Иван Иванович сначала очень удивился этому неожиданному обстоятельству, отнеся такую мгновенную потерю памяти за счет нервного волнения.
Он даже закурил сперва, уверенный, что память сыграла с ним глупую шутку и сейчас вернется. И что вообще так не бывает: сам писал рукопись и сам вдруг ничего не помнит. Но шутка из глупой уже становилась скверной: Иван Иванович действительно не мог вспомнить ни слова из своей рукописи. Как он ни напрягался, как ни затягивался табачным дымом, как ни зажмуривался — ничего рукописного вспомнить не мог.
Помнил формат писчей бумаги — обыкновенный, помнил ее качество — плохое, даже узнал бы листы на ощупь, а вот что писал на этих листах, хоть убей, не мог вспомнить.
Помнил отчетливо, что сама тема была выбрана очень верно, очень нужная нашему широкому зрителю была тема, а вот как он эту тему выразил художественными средствами — это как отшибло.
«Ерунда какая-то, — подумалось Ивану Ивановичу, — придется позвонить Райке, пусть напомнит. Глупо, конечно, но что поделаешь…»
Райка эта, по прозвищу Райка-Попрошайка, была хорошо известной в кинематографических кругах машинисткой.
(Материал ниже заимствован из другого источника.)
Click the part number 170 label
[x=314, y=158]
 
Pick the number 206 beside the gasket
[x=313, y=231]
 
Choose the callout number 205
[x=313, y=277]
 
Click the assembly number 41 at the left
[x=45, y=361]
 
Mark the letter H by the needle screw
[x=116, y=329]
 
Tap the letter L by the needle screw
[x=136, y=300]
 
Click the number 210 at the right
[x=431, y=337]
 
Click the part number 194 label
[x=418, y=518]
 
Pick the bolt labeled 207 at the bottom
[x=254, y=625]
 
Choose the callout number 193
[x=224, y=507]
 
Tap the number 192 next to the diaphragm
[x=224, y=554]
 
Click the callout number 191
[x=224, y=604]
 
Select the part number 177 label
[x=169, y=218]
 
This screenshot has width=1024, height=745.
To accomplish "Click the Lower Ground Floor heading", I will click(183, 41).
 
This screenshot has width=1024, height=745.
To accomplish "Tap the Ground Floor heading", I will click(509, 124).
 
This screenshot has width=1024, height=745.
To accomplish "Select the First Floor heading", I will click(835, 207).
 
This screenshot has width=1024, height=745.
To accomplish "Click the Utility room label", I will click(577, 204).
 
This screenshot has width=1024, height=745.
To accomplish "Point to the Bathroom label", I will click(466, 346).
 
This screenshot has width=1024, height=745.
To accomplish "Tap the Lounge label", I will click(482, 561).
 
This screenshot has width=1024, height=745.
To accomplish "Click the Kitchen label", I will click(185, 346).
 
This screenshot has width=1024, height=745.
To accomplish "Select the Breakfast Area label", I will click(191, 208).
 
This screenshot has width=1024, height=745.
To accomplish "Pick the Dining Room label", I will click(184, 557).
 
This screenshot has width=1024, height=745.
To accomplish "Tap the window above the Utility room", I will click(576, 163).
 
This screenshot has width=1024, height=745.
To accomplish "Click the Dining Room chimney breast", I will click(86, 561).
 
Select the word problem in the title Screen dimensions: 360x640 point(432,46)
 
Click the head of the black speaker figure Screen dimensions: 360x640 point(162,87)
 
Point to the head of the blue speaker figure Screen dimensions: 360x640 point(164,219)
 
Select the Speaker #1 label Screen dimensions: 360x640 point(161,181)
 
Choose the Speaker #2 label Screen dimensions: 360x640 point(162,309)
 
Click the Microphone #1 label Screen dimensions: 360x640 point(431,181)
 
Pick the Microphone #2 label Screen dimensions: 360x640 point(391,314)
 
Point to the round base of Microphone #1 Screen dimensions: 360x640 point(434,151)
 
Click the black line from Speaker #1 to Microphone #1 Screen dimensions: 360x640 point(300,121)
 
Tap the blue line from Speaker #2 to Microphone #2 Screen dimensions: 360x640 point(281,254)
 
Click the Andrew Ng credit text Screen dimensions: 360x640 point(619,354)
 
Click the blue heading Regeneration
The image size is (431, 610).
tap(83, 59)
От нее-то и шел в это майское утро Иван Иванович и нес в желтом портфеле с чернильным пятном около застежки рукопись своего сценария, перепечатанную.
Простите, строгие мои читатели, что за переживаниями Ивана Ивановича ничего путного вам о нем еще не рассказал.
Пока Иван Иванович в том же невезучем автомате с помощью с таким трудом добытой мелочи пытается дозвониться до машинистки, у нас есть время спокойно посмотреть его анкету.
Эта подробная анкета заполнялась Иваном Ивановичем в течение последних лет ежегодно. Ивана Ивановича прямо-таки раздирало необъяснимое желание зачем-то повидать жемчужину Адриатического моря, город на воде Венецию. И ему в этом ежегодно отказывали в зарубежном отделе общества кинолюбов, терпеливо разъясняя, что желающих посмотреть город на воде много, а путевок мало. К тому же Иван Иванович уже дважды был в Болгарии и поэтому должен набраться терпения и ждать…
Но мы отвлеклись. По анкете значилось, что фамилия Ивана Ивановича — Распятин, рождения 1926 года, беспартийный, судим не был, родственников за границей не имеет, профессия — сценарист, член Общества кинолюбов.
В графе боевых наград перечислялись медали с названиями освобожденных молодым Иваном Ивановичем европейских городов, среди которых город на воде, естественно, не значился.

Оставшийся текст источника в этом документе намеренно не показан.